Elhilali, who works at the interface of neuroscience and engineering, hopes to use what she learns from basic research to design better products that will enhance communication.
Two processes, known as “bottom-up” and “top down,” occur in the brain when it is exposed to a wide range of sounds, Elhilali says. Hearing many different sounds in a room is “bottom-up,” that is, “driven by the sounds around you,” she says, while zeroing in on a particular sound, such as a conversation, is “top-down,” that is, “controlled by your state of mind,” she says, adding: “We are trying to understand the interaction between these two processes.”
She and her research colleagues will take this information and construct mathematical models ─ computer algorithms ─ of how the brain perceives sounds in a complex environment “and build better machines ─ computers ─ that can hear like a human brain can hear,” she says. “We are trying to build a computer brain that can process sounds in noisy environments like the human brain, so you can talk to the computer and it can understand what you are saying.”
Ultimately, the research has the potential to benefit numerous engineering and communication applications, in cell phones, for example, within industry, on the battlefield, in designing new and better hearing aids, and in improving telephone automated systems that many consumers currently find both annoying and frustrating.

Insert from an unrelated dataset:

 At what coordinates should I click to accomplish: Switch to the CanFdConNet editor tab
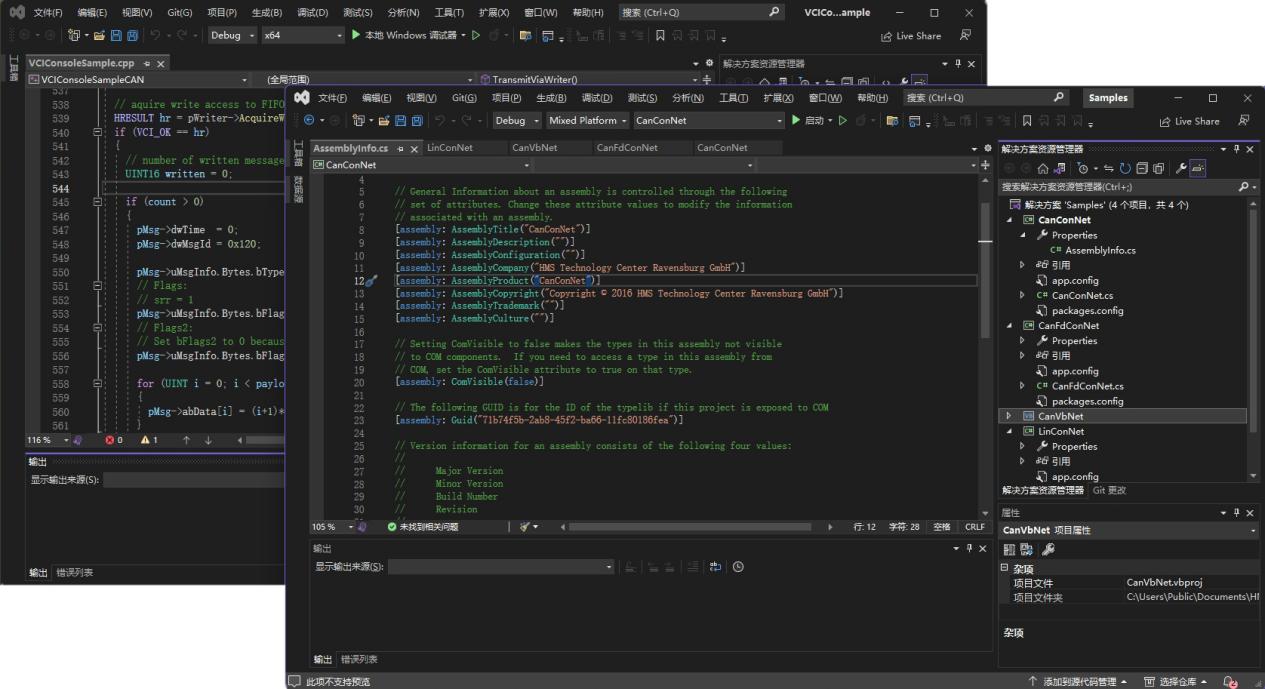coord(627,148)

“The knowledge generated from our work should be able to target those robotic systems,” she says. “The reason they don’t work now is because they were not designed to deal with complex and unknown environments. They were designed to work in a controlled laboratory, so the system just falls apart.”

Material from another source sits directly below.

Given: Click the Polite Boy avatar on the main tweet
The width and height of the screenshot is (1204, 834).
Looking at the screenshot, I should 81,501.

The research ultimately aims to improve communication among humans or between humans and machines. “We are hoping to learn from the biology to design better systems,” she says. “Performance of hearing systems and speech technologies can benefit greatly from a deeper appreciation and knowledge of how the brain processes and perceives sounds.”

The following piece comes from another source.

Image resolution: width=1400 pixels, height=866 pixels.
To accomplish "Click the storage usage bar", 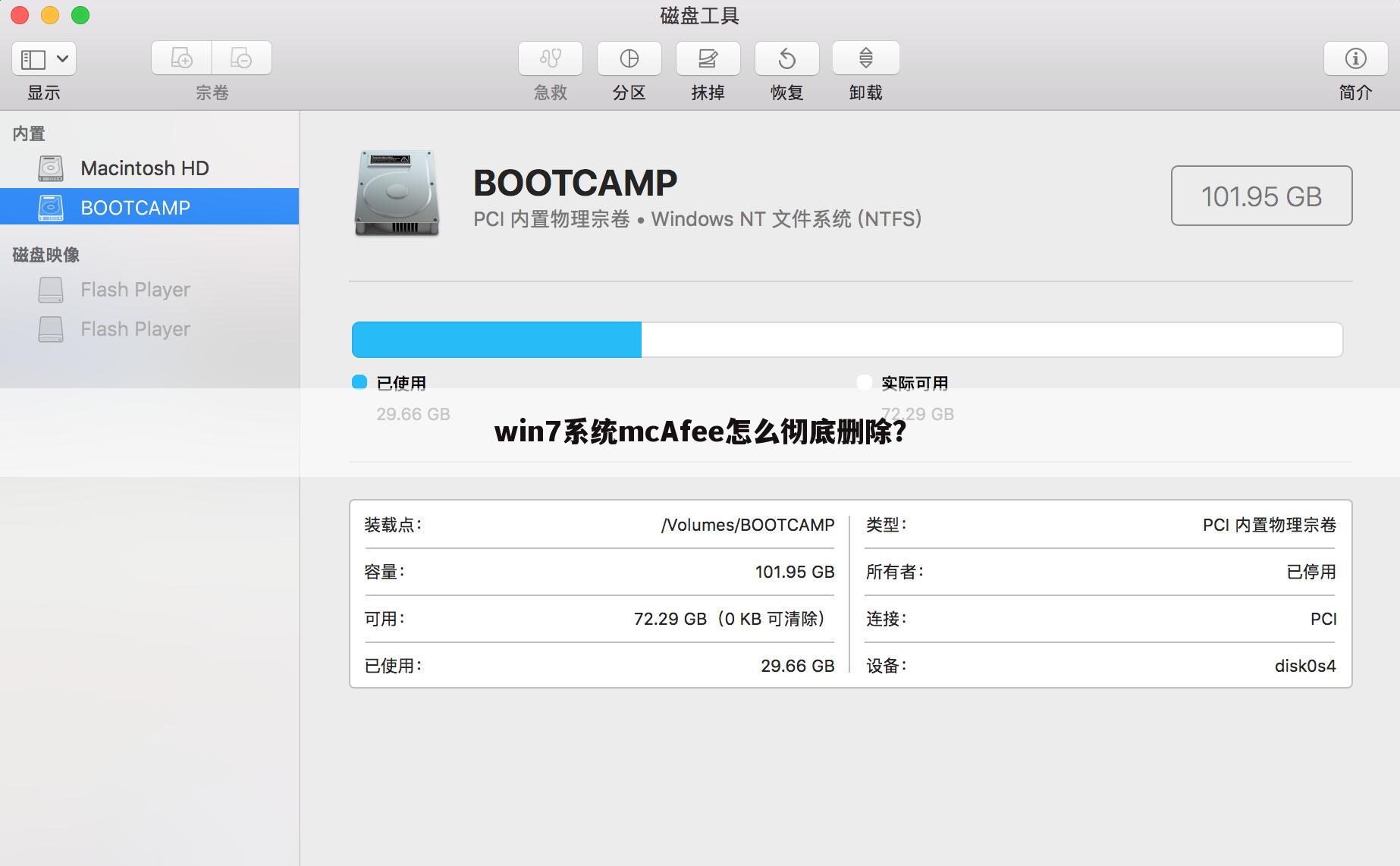I will 846,339.

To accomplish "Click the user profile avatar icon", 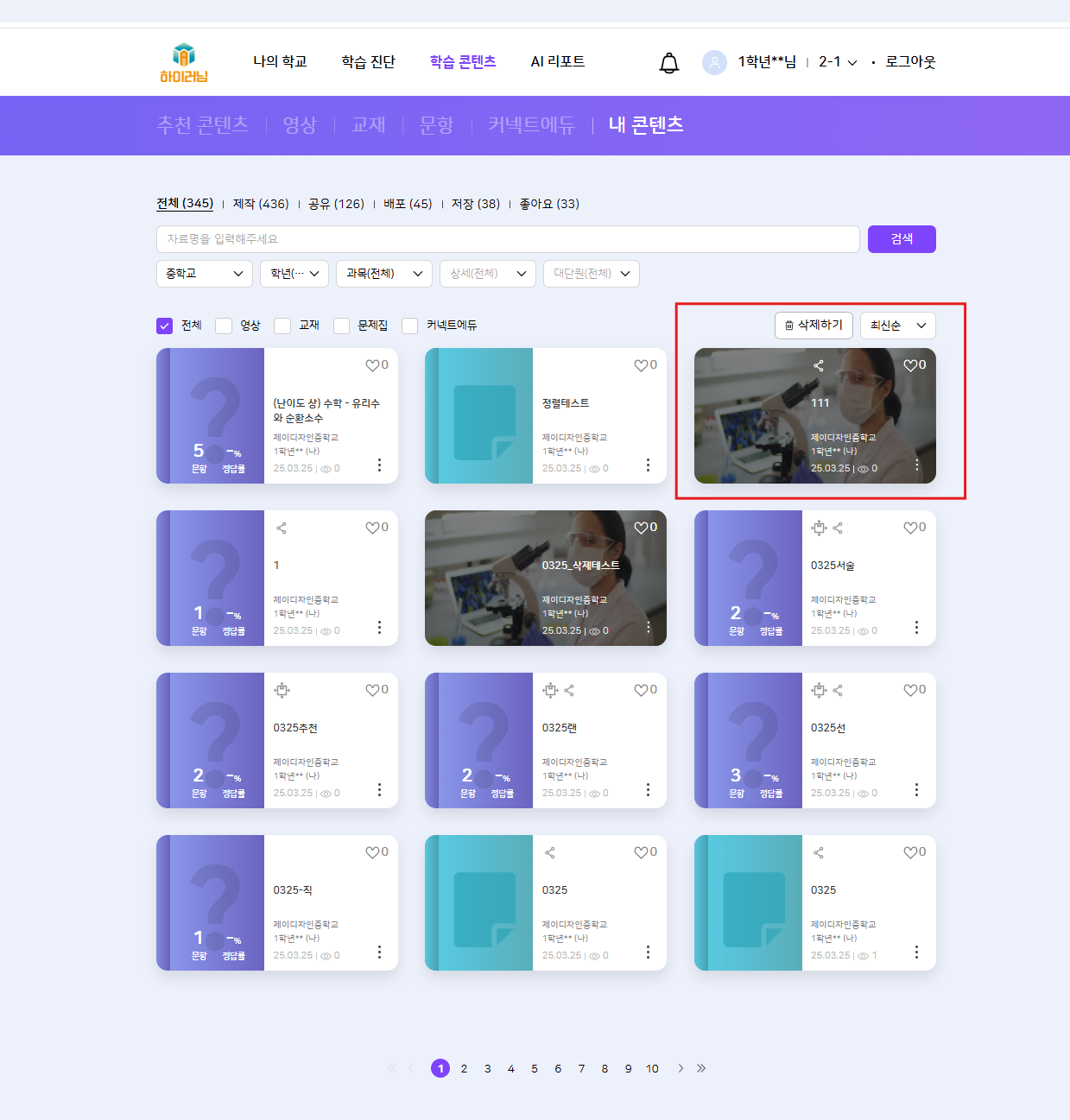I will tap(714, 62).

Elhilali is conducting her research under a National Science Foundation (NSF) Faculty Early Career Development (CAREER) award, which she received in 2009 as part of NSF’s American Recovery and Reinvestment Act. The award supports junior faculty who exemplify the role of teacher-scholars through outstanding research, excellent education, and the integration of education and research within the context of the mission of their organization. NSF is funding her work with about $550,000 over five years.
Typically, “laboratory sounds are stripped down versions of the sounds that we hear in everyday life,” Elhilali says. “To better understand the complex sound environments that surround us, we need to test our listeners in a variety of conditions. We bring people to a sound booth and play them various sounds that simulate different listening environments. We ask them to pay attention to different sound elements and report back what they hear, or simply tell us if they hear something unusual.”
For example, when listening to a conversation among a group of males, the introduction of a female voice, or a melody, will attract attention, and listeners often indicate this as an expected event, she says. “We hope to learn more about how the listeners’ different expectations bias how they hear sounds and how they interpret the world surrounding them,” she says.
Eventually, researchers intend to directly measure brain activity using electroencephalography (EEG), a device that detects electrical activity along the scalp, “and tells us how the brain is processing sounds,” she says. “Different parts of the brain communicate by sending electrical signals, and we are hoping to see how patterns of activity in the brain change when we change the listening environment from controlled to complex.”
With the education component of the grant, Elhilali is developing an interdisciplinary curriculum aimed at encouraging undergraduates to explore both science and engineering and to recognize that the two fields complement one another. “I want students to realize that they can translate their scientific knowledge into practical engineering experience,” she says.